Thanks for the Info, I have not seen it before. Without data to reproduce the problem, I can't do anything.

DarioS commented 1 year ago

I have made an example to demonstrate it.

library(missRanger)
data <- matrix(rnorm(385 * 20000), nrow = 385, ncol = 20000)
data[5, 5] <- NA
data <- missRanger(as.data.frame(data))
mayer79 commented 1 year ago

Thanks! It fails due to the formula interface of ranger():

library(missRanger)
data <- as.data.frame(matrix(rnorm(385 * 20000), nrow = 385, ncol = 20000))
# data[5, 5] <- NA
fit <- ranger::ranger(V5 ~ ., data = data)              # Stack overflow
fit <- ranger::ranger(y = data[, 5], x = data[, -5])  # No problem

{missRanger} uses the formula interface, but seeing about problem, it would be an idea to change this in a future version and use the x/y interface.

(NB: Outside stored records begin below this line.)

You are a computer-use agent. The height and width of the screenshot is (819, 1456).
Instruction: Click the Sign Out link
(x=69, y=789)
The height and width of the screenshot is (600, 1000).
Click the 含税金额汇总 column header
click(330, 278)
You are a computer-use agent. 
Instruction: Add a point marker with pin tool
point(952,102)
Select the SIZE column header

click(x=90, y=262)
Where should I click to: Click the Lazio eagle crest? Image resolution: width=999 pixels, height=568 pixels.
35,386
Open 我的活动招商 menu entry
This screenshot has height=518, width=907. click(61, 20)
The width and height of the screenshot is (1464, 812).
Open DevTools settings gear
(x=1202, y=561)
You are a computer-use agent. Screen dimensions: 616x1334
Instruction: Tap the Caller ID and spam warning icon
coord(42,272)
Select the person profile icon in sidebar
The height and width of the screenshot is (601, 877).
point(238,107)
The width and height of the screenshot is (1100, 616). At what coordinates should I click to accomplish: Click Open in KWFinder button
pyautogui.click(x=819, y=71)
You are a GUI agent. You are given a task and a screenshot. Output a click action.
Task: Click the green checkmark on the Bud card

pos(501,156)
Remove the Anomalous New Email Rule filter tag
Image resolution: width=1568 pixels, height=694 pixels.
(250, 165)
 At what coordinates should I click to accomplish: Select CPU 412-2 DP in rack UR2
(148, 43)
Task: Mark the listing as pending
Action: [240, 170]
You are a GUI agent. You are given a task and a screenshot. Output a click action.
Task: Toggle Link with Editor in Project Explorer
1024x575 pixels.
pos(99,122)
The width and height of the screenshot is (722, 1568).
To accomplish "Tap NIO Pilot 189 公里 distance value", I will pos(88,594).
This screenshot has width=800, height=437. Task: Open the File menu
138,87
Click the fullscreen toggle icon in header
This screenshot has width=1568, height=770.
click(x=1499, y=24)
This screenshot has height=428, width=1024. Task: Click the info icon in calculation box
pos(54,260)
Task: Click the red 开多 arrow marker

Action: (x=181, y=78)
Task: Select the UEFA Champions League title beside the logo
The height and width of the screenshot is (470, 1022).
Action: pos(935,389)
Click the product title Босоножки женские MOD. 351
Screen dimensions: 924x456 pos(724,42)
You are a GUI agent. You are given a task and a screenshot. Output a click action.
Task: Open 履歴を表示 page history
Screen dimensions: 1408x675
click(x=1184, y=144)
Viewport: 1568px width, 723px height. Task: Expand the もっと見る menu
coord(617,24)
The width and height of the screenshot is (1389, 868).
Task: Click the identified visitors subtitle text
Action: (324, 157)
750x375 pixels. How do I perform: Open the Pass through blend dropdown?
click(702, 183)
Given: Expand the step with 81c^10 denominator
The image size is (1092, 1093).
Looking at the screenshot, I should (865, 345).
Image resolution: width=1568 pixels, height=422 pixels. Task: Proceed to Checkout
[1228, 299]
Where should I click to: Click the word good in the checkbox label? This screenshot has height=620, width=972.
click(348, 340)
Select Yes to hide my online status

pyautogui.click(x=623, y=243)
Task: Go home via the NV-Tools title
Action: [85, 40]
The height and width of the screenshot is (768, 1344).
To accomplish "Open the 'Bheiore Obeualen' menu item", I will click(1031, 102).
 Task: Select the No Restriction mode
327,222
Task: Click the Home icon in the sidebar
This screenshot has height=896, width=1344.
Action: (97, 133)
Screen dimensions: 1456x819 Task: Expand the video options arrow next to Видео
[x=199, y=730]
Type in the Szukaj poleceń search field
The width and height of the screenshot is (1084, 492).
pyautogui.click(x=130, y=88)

The problem comes from ranger:::parse.formula(), which calls stats::terms() (which fails for too large input).

mayer79 commented 1 year ago

I think this solution could help. It allows R to parse larger formulas:

https://www.researchgate.net/post/error_protect_protection_stack_overflow_in_R

mayer79 commented 1 year ago

Fixed in https://github.com/mayer79/missRanger/pull/52